Just off Maid Marian Way, diagonally opposite the predictably cheesy Tales of Robin Hood, is one of Nottingham’s most famous pubs, Ye Olde Salutation Inn. It proudly boasts of having been founded in 1240, which is olde enough to make it the city’s second oldest pub. At the beginning of the Civil War, the royalist army used it as a recruiting station. Although it’s unlikely that the King was able to recruit many young men from staunchly Parliamentarian Nottingham into the ranks of his army, if you come to the ‘Sal’ today you drink in either the royalist decadence of the King Charles snug, or the puritan austerity of the Cromwell snug, without risk of accidentally taking the King’s shilling.
Follow Castle Gate to the crossroads with Lister Gate. As you climb up Low Pavement, you enter the original Saxon settlement. The street off to the left, Bridlesmith Gate, was once the main road to London, and the name of the crossroads you reach immediately after, Weekday Cross, recalls the weekday market that was held here during the Middle Ages. At the time of writing, rails were being laid here for Nottingham’s new tram, which, if work continues on schedule, should enter service at the end of 2003.
Beyond Weekday Cross, High Pavement leads into the area known as the Lace Market. Its elegant Georgian mansions reflect the wealth that the lace industry brought to Nottingham in the eighteenth and nineteenth centuries. The wealth of the area is still tangible; real estate in this part of town is much sought after and many of the buildings are now solicitors’ or accountants’ offices or have been converted to luxury flats.
‘Go directly to gaol, do not pass go, do not collect £200’: a stonemason’s spelling error at the Shire Hall.
Similarly, the former Unitarian chapel, now deconsecrated, is now a bar, the Pitcher and Piano, and the Shire Hall, the imposing neoclassical building just beyond it, is now a museum dedicated to crime and punishment. This, in fact, is not so far removed from its original function; built in 1770, it was the administrative and judicial hub of the county. The ominous basement-level doorway second from the end bears the inscription ‘County Gaol’; if you look closely, you’ll see that the stonemason has misspelt the word ‘gaol’ and has had to correct his mistake.

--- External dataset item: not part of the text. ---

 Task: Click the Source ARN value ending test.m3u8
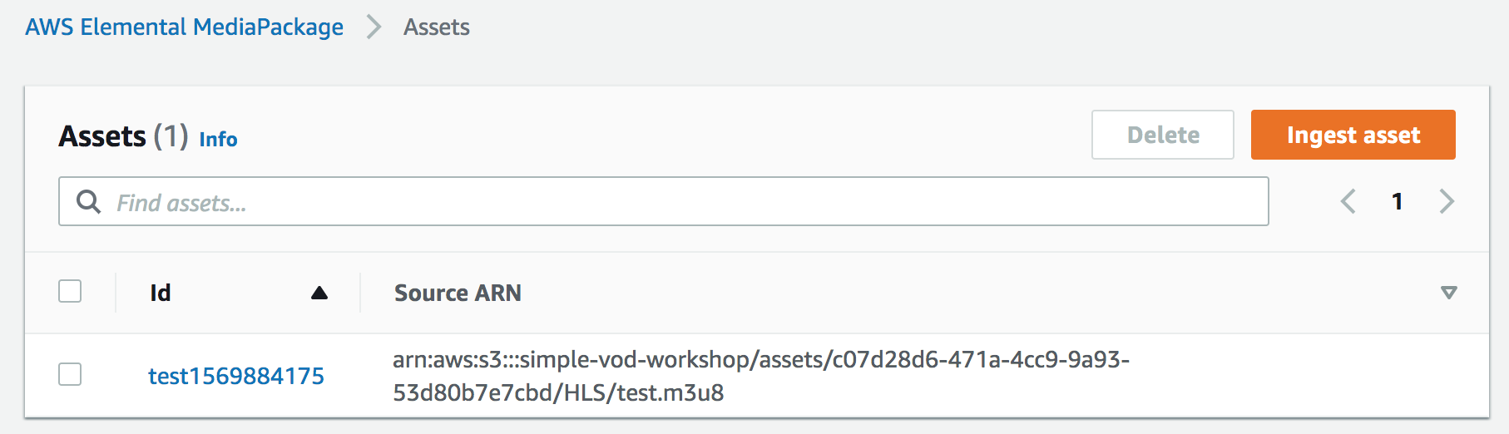(x=760, y=376)
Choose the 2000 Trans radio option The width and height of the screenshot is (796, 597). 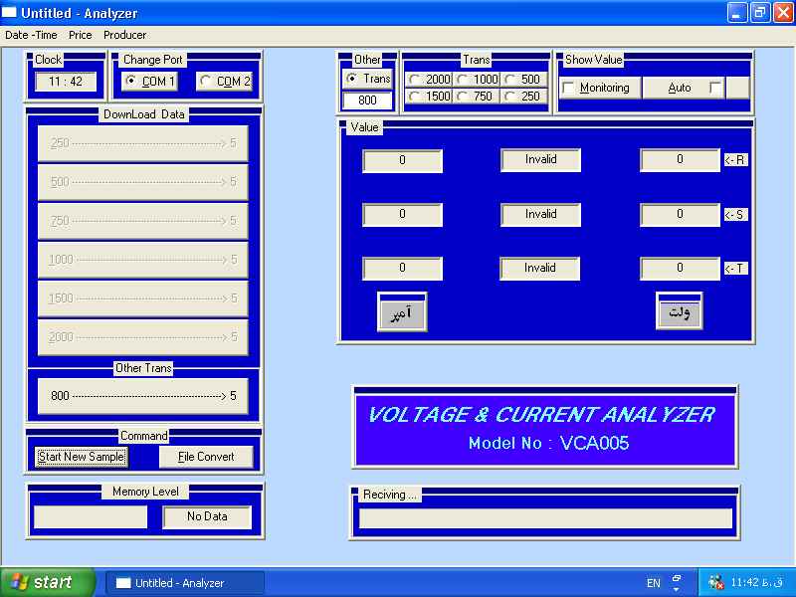(x=414, y=80)
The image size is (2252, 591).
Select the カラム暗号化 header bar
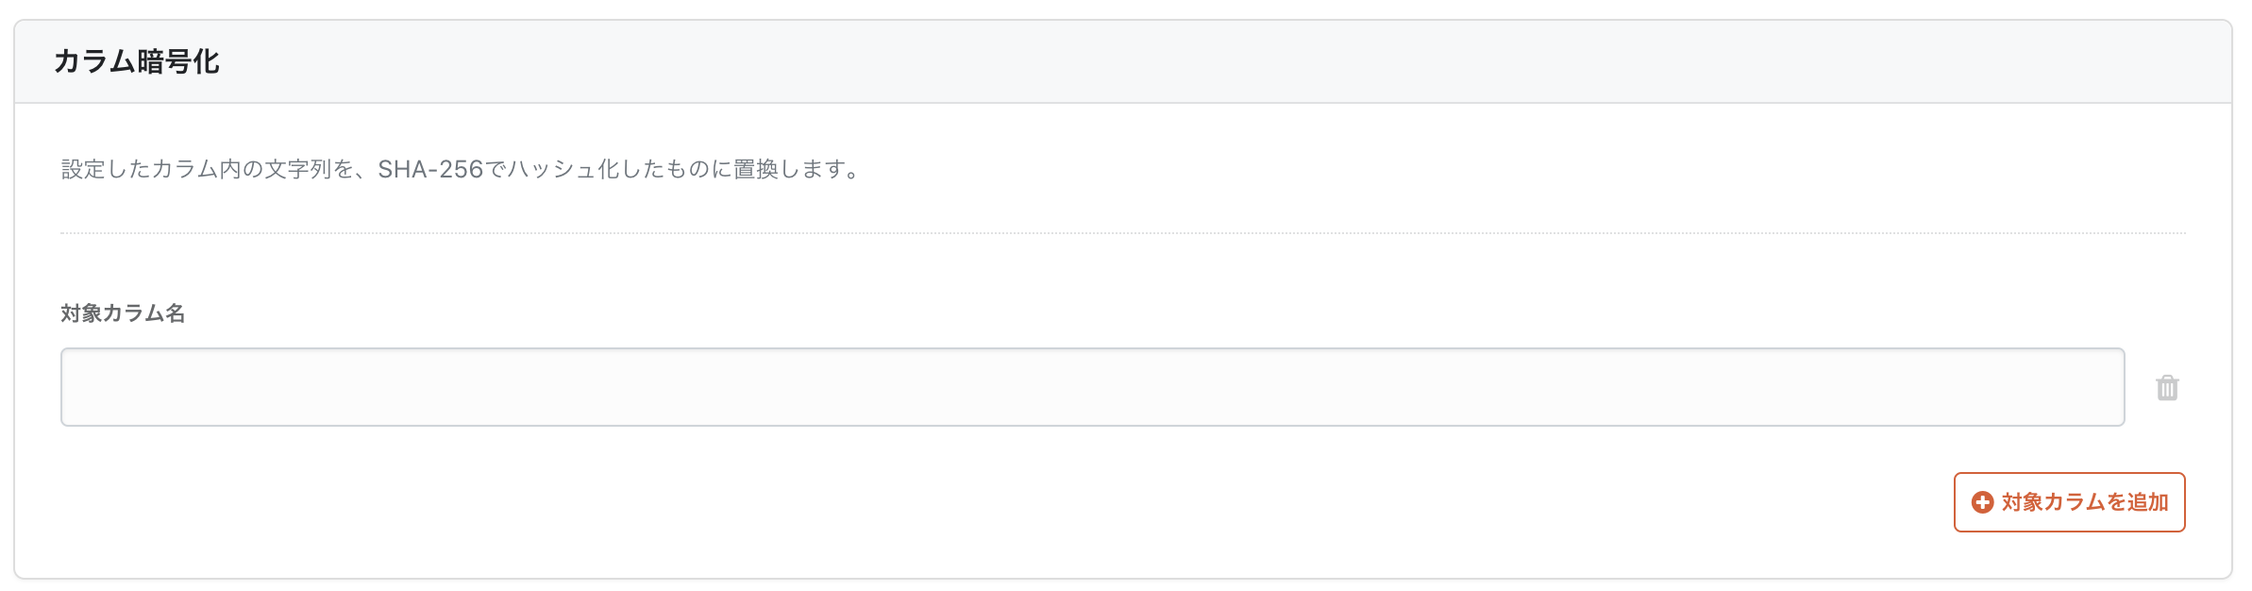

The final stop on this whirlwind tour of one of Nottingham’s streets is St. Mary’s church, the parish church of the Lace Market, which must rank as one of the finest mediaeval parish churches in England. This is the third church to have stood on this spot, the first having been recorded in the Domesday Book. The warm, creamy-grey limestone of its fabric and the intricate yet sweeping curves of its arches and columns are the culmination of English gothic, a style that later ages would call perpendicular, and with good reason. Robin Hood came here to attend mass, if you believe the legends, and it was here that he was recognized by a monk he had robbed earlier, betrayed, and arrested. This tale, and that of his subsequent rescue from the Sheriff’s clutches, are the subject of The Ballad of Robin Hood and the Monk. However, even if the story itself is true, it almost certainly did not take place in this building; St. Mary’s was not completed until 1474, by which time Robin was already a figure of literature and legend.